É fato que devemos nos preocupar com o consumo excessivo de açúcar e entendo que muitas pessoas relatam essa necessidade incontrolável de comer um doce –preste atenção já que isso significa um doce completo e não apenas açúcar puro, sempre separem ambos. Atualmente, existem limitações científicas e acredito ser prematura essa classificação de vício em açúcar e mais pesquisas são necessárias para compreender quais mecanismos estão associados com essa possível e talvez teórica dependência do açúcar.

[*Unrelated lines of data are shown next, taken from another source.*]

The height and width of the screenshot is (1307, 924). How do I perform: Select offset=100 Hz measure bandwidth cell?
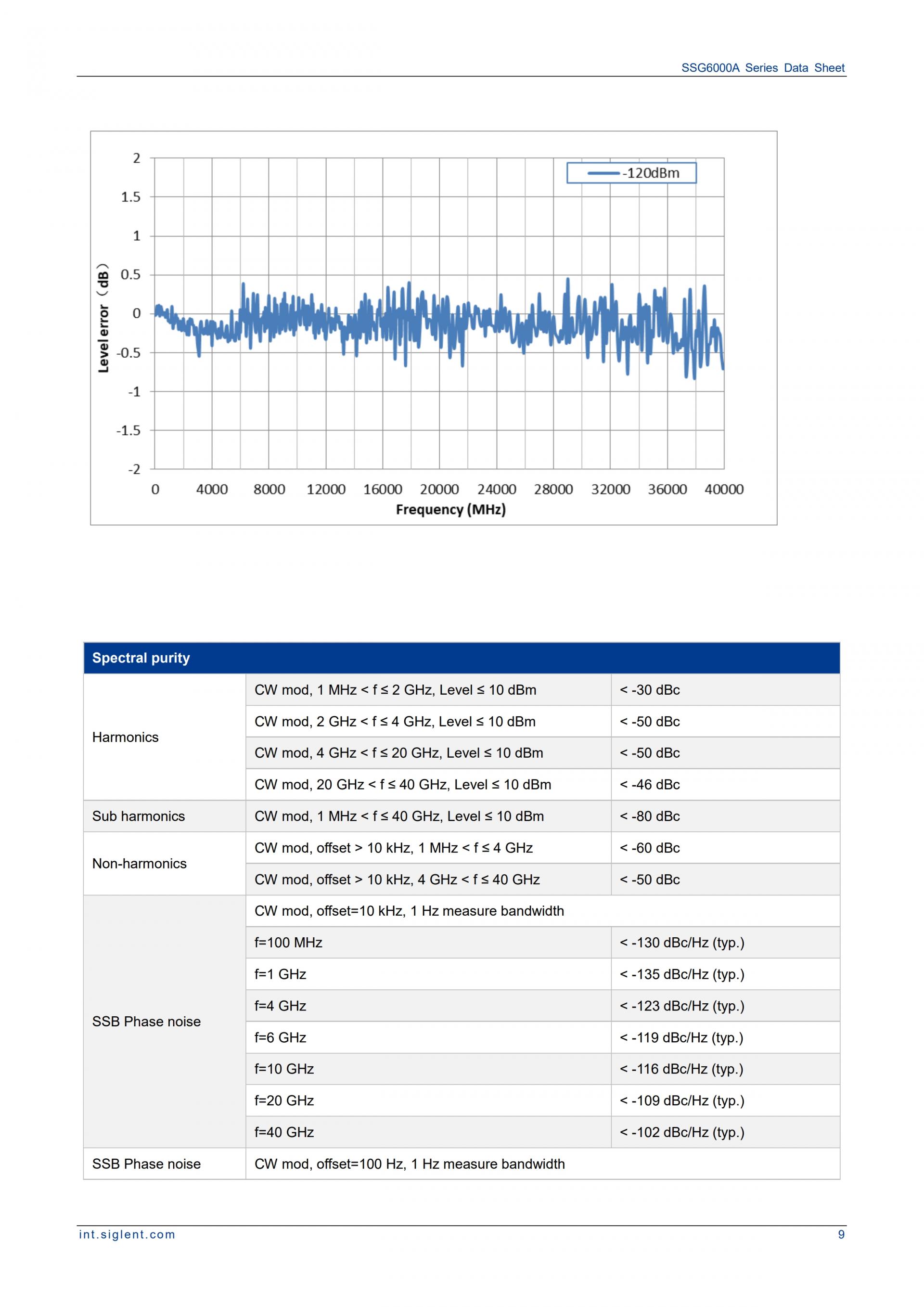[x=409, y=1164]
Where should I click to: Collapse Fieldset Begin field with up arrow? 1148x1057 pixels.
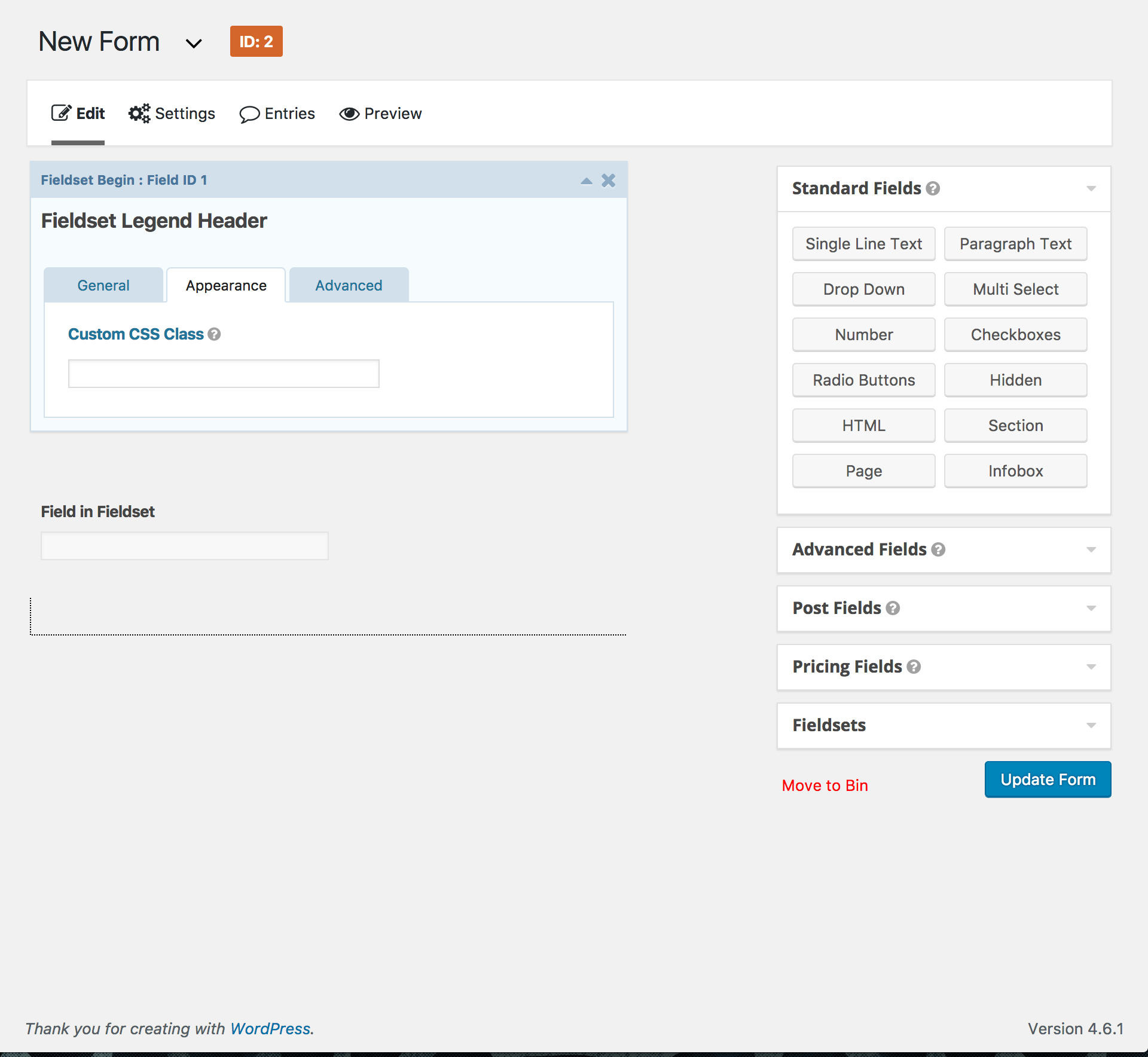click(587, 181)
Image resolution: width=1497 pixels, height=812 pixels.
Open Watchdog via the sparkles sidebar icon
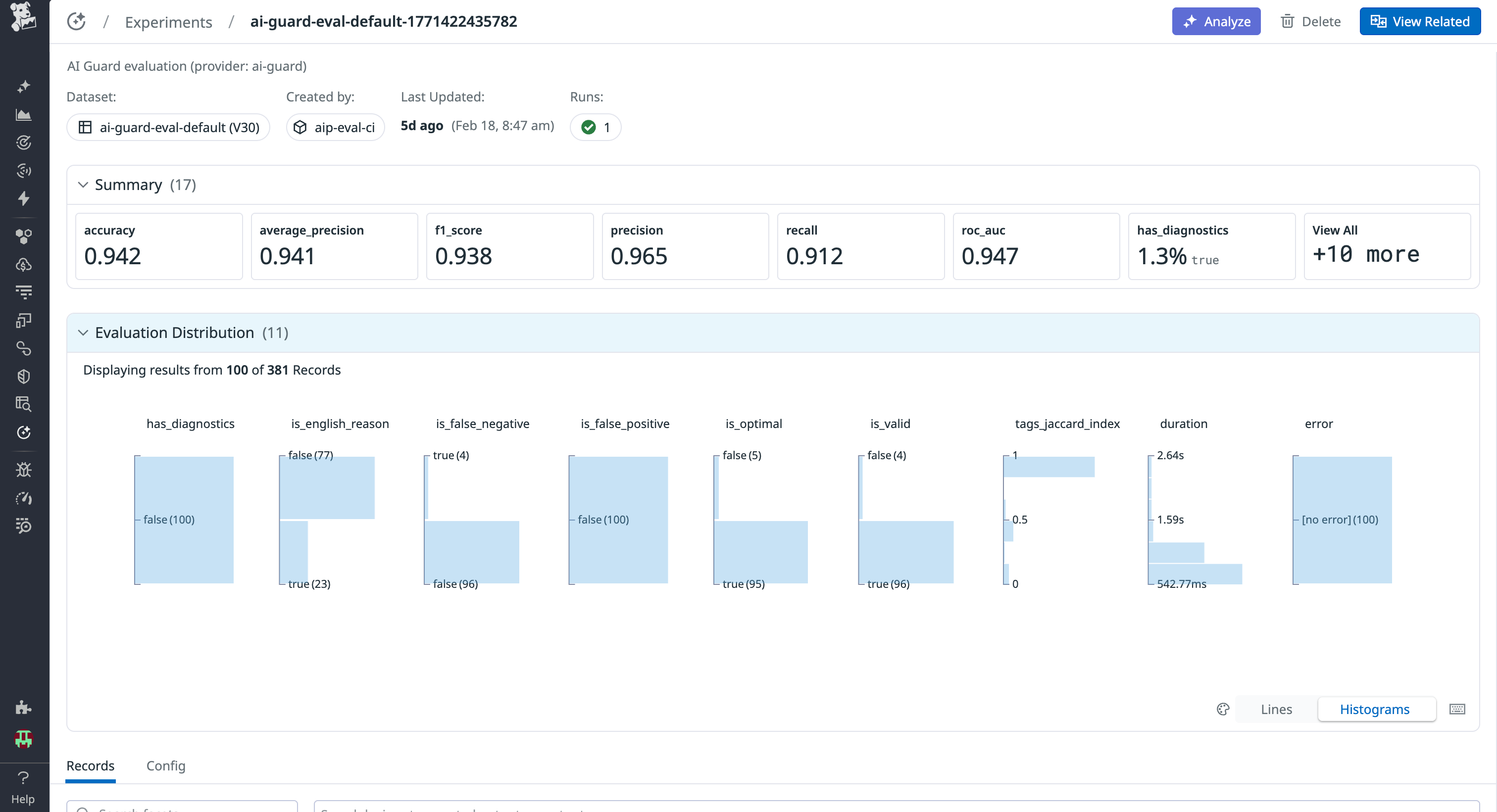click(x=23, y=86)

Apesar de não existir evidência científica sobre o vício em açúcar e acreditar que vício é algo muito mais profundo e que causa angústias para qualquer dependente químico, o uso abusivo de açúcar não deve ser incentivado. Precisamos entender a necessidade de uma alimentação saudável e reduzida em açúcares desde a gestação e infância até a senescência. E isso deve ser ensinado em larga escala, o que inclui a criação de políticas públicas relacionadas ao acesso adequado à alimentação para todo o território nacional.

*O conteúdo dessa matéria tem caráter informativo e não substitui a avaliação de Profissionais da Saúde.

** Este texto não reflete, necessariamente, a opinião do IstoÉ.

Referências Bibliográficas

WESTWATER, Margaret; FLETCHER, Paul; ZIAUDDEEN, Hisham. Sugar addiction: the state of the science. Eur J Nutr. v. 55, n. 2, p. 55, 15 mar. 2016.
NELSON, David L.; COX, Michael M.. Princípios de bioquímica de Lehninger. 7 Porto Alegre: Artmed, 2019, 1278 p.